Belantamab mafodotin-blmf is a B-cell maturation antigen (BCMA)-directed antibody and microtubule inhibitor conjugate. Belantamab mafodotin-blmf is an antibody conjugate composed of 3 components: 1) afucosylated, humanized immunoglobulin G1 monoclonal antibody covalently linked to 2) the microtubule inhibitor MMAF via 3) a protease-resistant maleimidocaproyl linker.

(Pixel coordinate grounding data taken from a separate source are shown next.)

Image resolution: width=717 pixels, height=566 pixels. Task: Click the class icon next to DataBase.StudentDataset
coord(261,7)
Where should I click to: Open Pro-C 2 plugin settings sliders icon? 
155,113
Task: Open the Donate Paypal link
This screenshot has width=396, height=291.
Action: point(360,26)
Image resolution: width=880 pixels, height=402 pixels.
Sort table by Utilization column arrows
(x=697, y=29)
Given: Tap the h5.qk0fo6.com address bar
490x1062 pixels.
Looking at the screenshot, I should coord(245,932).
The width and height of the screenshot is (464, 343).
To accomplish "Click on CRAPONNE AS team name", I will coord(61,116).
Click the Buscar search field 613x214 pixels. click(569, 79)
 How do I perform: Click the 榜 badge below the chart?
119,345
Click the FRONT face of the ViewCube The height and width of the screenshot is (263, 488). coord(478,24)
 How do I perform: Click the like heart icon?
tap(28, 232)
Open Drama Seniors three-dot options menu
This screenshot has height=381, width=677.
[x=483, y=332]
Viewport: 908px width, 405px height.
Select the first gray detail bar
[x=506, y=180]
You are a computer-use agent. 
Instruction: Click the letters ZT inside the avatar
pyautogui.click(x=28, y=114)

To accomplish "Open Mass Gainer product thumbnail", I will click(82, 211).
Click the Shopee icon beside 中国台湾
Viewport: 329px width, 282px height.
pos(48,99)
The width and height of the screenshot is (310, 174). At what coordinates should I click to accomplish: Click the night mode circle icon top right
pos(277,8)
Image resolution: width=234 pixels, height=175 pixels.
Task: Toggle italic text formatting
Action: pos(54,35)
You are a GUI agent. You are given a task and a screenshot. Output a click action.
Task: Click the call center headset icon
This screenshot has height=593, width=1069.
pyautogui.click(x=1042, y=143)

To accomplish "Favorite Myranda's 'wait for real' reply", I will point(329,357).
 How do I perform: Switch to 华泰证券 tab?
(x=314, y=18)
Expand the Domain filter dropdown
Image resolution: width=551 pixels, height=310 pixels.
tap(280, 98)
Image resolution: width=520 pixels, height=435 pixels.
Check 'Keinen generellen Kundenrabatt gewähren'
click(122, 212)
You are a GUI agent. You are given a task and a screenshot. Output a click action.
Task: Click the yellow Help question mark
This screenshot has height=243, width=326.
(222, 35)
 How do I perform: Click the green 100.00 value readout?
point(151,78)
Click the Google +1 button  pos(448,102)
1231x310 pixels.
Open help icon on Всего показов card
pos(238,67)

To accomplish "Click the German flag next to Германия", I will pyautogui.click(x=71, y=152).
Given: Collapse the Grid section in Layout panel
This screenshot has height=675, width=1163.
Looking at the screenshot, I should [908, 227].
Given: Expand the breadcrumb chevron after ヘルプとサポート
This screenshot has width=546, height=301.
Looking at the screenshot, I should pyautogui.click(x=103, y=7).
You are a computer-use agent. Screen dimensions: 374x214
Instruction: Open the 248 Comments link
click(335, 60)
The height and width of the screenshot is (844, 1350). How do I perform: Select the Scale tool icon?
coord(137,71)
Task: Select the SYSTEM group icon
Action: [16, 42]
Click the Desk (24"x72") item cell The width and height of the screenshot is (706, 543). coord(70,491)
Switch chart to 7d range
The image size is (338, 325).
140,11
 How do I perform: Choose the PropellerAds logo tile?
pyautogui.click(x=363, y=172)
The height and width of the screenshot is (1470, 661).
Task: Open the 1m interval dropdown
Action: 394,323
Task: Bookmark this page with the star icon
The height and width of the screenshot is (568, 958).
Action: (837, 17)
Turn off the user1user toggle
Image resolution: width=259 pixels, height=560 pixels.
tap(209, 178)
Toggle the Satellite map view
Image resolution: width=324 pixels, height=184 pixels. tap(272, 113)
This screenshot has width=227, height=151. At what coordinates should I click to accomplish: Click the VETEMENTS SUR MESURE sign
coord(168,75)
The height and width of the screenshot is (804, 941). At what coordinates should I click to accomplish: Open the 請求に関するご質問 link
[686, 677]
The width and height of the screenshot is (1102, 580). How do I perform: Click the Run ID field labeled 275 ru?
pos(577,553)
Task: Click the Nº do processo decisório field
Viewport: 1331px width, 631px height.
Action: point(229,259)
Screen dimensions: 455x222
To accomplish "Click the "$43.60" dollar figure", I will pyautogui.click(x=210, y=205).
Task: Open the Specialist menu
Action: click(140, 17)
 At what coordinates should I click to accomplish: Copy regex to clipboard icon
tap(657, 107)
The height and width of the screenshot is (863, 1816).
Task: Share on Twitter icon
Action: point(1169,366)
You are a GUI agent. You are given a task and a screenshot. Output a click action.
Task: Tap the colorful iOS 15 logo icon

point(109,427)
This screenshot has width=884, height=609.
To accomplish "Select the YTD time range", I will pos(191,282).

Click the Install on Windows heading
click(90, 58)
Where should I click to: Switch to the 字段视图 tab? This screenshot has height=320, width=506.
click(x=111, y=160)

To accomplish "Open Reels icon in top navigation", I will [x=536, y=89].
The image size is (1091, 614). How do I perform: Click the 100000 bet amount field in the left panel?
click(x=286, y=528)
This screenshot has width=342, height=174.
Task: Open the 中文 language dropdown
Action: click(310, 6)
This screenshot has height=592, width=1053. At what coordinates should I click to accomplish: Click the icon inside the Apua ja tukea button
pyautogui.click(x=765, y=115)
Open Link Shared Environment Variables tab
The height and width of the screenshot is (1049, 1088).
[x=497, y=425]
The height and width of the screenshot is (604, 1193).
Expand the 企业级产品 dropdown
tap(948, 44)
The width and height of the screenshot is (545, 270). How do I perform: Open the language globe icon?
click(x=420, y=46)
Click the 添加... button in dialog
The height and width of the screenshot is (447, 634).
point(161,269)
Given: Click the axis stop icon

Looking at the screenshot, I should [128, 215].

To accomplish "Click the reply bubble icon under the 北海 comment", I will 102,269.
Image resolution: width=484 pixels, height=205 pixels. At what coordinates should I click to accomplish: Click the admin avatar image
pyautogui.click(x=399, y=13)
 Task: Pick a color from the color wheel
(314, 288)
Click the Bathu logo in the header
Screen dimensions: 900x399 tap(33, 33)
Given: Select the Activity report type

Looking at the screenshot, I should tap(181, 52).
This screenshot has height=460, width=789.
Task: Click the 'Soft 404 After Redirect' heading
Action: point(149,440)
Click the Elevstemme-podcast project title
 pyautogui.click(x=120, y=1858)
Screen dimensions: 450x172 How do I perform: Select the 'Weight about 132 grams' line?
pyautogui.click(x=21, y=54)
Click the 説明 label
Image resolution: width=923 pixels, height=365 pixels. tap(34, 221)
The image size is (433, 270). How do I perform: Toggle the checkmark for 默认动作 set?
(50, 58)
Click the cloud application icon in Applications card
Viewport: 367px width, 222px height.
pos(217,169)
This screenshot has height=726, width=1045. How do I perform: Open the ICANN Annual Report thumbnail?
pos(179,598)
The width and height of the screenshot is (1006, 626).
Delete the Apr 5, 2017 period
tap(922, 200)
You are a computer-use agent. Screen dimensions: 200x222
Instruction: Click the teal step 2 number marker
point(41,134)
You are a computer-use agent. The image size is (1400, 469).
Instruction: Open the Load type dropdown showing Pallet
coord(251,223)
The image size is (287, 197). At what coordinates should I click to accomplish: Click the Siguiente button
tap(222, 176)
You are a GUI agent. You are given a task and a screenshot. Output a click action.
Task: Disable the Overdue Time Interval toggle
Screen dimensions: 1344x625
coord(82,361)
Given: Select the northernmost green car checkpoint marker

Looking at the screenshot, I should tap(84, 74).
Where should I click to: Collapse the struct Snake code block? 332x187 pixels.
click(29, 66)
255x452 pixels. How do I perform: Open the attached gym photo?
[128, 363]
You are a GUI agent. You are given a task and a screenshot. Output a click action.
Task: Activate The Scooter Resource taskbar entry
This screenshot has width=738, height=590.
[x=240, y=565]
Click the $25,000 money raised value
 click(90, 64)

The antibody is produced in a mammalian cell line (Chinese Hamster Ovary) using recombinant DNA technology and the microtubule inhibitor and linker are produced by chemical synthesis. Approximately 4 molecules of mafodotin are attached to each antibody molecule. The molecular weight of belantamab mafodotin-blmf is approximately 152 kDa. Belantamab mafodotin-blmf has the following structure:

Belantamab mafodotin-blmf chemical structure
(click image for full-size original)

BLENREP (belantamab mafodotin-blmf) for injection is a sterile, preservative-free, white to yellow, lyophilized powder in a single-dose vial for reconstitution and further dilution prior to intravenous use. BLENREP is supplied as 100 mg per vial and requires reconstitution with 2 mL of Sterile Water for Injection, USP, to obtain a concentration of 50 mg/mL. Each mL of reconstituted solution contains belantamab mafodotin-blmf (50 mg) and the inactive ingredients, citric acid (0.42 mg), disodium edetate dihydrate (0.019 mg), polysorbate 80 (0.2 mg), trehalose dihydrate (75.6 mg), and trisodium citrate dihydrate (6.7 mg). The pH of the reconstituted solution is 6.2.

12 CLINICAL PHARMACOLOGY

12.1 Mechanism of Action

Belantamab mafodotin-blmf is an antibody-drug conjugate (ADC). The antibody component is an afucosylated IgG1 directed against BCMA, a protein expressed on normal B lymphocytes and multiple myeloma cells. The small molecule component is MMAF, a microtubule inhibitor. Upon binding to BCMA, belantamab mafodotin-blmf is internalized followed by release of MMAF via proteolytic cleavage. The released MMAF intracellularly disrupts the microtubule network, leading to cell cycle arrest and apoptosis.

Belantamab mafodotin-blmf had antitumor activity in multiple myeloma cells and mediated killing of tumor cells through MMAF-induced apoptosis, as well as by tumor cell lysis through antibody-dependent cellular cytotoxicity (ADCC) and antibody-dependent cellular phagocytosis (ADCP).